**Instructions for the task:** Pick each line containing the word "panel" out of the data below.

**Data shown:**
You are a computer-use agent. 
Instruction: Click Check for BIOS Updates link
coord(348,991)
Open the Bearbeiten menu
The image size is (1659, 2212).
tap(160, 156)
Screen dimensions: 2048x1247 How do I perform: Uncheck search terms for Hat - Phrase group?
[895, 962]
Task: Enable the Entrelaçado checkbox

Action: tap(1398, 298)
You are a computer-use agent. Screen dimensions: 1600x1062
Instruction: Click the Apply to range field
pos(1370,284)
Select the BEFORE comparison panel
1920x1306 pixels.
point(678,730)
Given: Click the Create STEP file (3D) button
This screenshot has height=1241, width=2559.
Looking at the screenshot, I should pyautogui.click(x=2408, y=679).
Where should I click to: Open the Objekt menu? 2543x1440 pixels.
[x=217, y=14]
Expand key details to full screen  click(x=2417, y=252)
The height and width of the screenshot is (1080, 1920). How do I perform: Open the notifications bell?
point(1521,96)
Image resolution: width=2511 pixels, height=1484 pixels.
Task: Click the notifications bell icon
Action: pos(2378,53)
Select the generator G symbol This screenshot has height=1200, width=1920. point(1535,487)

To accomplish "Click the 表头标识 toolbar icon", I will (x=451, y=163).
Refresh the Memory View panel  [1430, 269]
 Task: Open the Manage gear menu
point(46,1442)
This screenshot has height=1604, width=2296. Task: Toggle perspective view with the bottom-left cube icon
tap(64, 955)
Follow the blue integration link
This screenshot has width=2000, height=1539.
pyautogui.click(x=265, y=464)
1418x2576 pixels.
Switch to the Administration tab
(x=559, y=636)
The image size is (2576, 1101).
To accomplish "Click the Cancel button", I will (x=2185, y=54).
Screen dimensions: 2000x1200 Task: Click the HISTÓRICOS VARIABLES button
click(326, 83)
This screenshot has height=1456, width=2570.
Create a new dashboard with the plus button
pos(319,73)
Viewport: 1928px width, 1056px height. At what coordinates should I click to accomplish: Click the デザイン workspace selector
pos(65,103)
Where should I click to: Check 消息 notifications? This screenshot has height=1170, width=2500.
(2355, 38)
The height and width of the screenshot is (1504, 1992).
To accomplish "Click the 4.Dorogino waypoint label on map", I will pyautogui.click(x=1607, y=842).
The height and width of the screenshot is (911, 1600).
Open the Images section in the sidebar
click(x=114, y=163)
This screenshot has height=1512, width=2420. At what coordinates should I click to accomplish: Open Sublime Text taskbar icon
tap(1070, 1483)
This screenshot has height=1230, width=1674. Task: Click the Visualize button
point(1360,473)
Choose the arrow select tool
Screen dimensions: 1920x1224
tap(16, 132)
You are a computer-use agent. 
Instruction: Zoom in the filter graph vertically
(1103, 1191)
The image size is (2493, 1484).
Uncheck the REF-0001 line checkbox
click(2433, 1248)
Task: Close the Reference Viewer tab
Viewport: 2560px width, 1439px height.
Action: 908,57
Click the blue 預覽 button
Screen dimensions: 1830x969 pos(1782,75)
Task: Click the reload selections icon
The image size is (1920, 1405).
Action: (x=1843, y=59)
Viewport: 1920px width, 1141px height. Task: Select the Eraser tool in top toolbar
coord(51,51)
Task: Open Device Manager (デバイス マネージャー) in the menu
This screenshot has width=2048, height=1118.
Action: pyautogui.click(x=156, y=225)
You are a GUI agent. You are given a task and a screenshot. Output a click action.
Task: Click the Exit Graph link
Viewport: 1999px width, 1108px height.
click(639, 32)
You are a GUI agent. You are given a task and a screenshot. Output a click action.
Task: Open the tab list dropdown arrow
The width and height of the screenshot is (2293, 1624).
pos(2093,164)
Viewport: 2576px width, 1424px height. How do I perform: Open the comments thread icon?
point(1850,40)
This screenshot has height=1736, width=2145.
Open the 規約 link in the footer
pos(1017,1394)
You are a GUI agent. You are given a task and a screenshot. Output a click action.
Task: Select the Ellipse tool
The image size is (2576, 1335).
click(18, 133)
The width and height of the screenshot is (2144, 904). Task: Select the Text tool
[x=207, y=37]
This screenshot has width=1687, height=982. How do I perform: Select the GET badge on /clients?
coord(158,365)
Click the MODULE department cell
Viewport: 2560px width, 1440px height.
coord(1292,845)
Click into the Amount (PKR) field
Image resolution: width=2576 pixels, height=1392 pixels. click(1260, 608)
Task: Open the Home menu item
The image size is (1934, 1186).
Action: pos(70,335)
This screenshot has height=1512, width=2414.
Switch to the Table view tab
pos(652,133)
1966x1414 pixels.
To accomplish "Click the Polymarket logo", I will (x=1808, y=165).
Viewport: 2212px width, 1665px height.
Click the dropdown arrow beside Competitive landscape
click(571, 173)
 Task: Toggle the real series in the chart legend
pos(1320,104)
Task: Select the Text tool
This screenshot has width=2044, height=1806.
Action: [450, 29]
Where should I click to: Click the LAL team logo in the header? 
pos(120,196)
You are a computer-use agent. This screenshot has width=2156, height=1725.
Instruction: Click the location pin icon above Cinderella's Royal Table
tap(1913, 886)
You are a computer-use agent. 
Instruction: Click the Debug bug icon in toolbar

**Final answer:**
Select the BEFORE comparison panel
Refresh the Memory View panel  [1430, 269]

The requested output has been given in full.